Building a modern API in 2020

AppSync vs. Hasura vs. Prisma vs. Dgraph vs. PostgREST vs. PostGraphile vs. FastAPI

Intro

In 2020, you have more options than ever for building a backend API for your app or website. Choice is good and the newest generation of backend frameworks are amazing, but having so many choices to consider can be overwhelming.

Before starting work on my dating app, I decided to research these next-gen tools for building a backend to make sure I'm using the right tool for the job. If you're planning on creating an app that needs a backend, you'll likely be considering many of the same options I was considering. Although I don't have hands on experience with most of these tools, I did learn a lot about them by carefully reading their docs to understand what they do and don't do. I hope that by sharing what I've learned with you, I can clear some things up that confused me and save you some time.

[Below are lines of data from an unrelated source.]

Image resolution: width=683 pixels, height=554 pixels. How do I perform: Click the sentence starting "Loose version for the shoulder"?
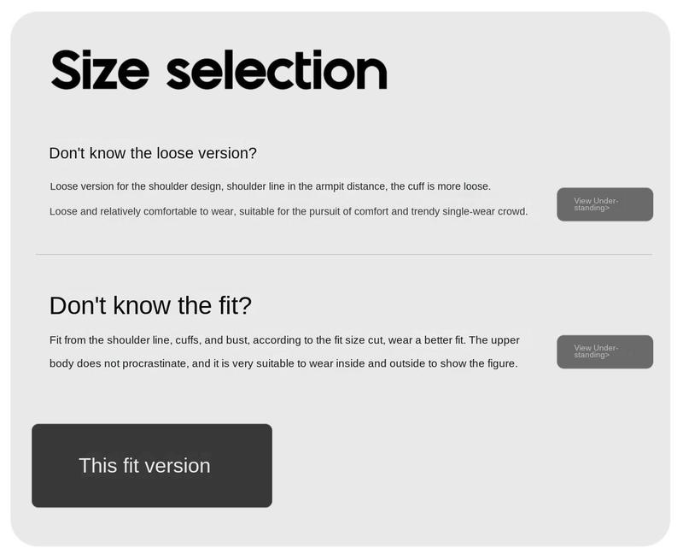(x=270, y=186)
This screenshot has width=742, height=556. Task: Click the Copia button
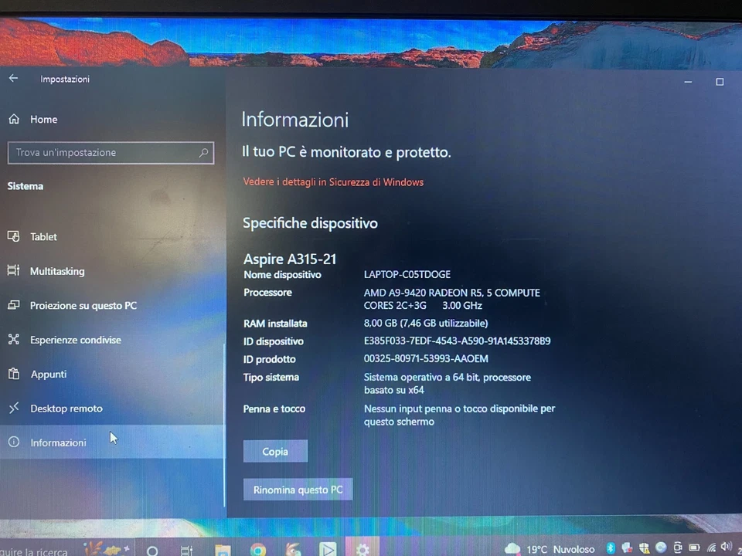(275, 451)
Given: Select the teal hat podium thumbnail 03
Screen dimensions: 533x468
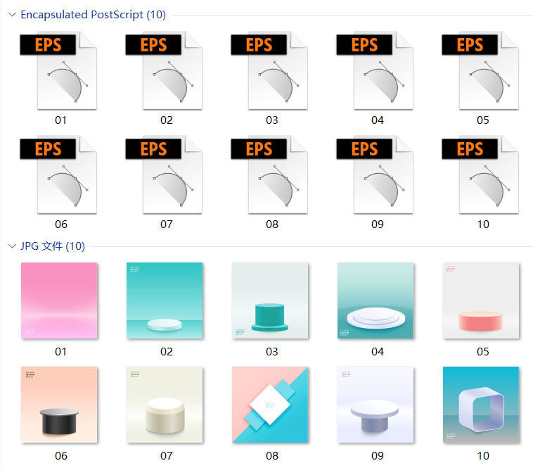Looking at the screenshot, I should click(270, 301).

I'll also tell you which services I'm planning to use for my app. But keep in mind that I may change my mind once I get started, or I may regret some of these decisions. In a year I'll give an update and let you know how these tools worked out for me 🙂

Components of backend stack

In my mind, these are the main components you need when building a backend API:

  1. Hosting (e.g., Netlify, AWS EC2, serverless options)
  2. Database (e.g., MongoDB, PostgreSQL)
  3. (Optional) ORM (e.g., SQLAlchemy, Prisma Client)
  4. API (REST or GraphQL, lots of choices)
  5. Auth service (e.g., Auth0, AWS Cognito)

A complete backend stack needs most if not all of these things, but some frameworks cover multiple items in this list. Like Amplify + AppSync, which takes care of everything in this list.

I'll walk you through my own decision process for what I would use for each of these components in the sections below. Before that though, I need to talk about AWS Amplify. In theory, it sounds like a great tool because it handles all of the above components for you. But I used Amplify for a project I worked on last year, and my experience with it was so negative that I swore to never use it again. You can read my full review of Amplify/AppSync here.

Hosting

Cloud providers

Technically, one could decide to host their API on-premises, but I don't think that's a serious consideration for any new project being built in 2020. The question in 2020 isn't whether or not you're going to build in the cloud, but which cloud you're going to use.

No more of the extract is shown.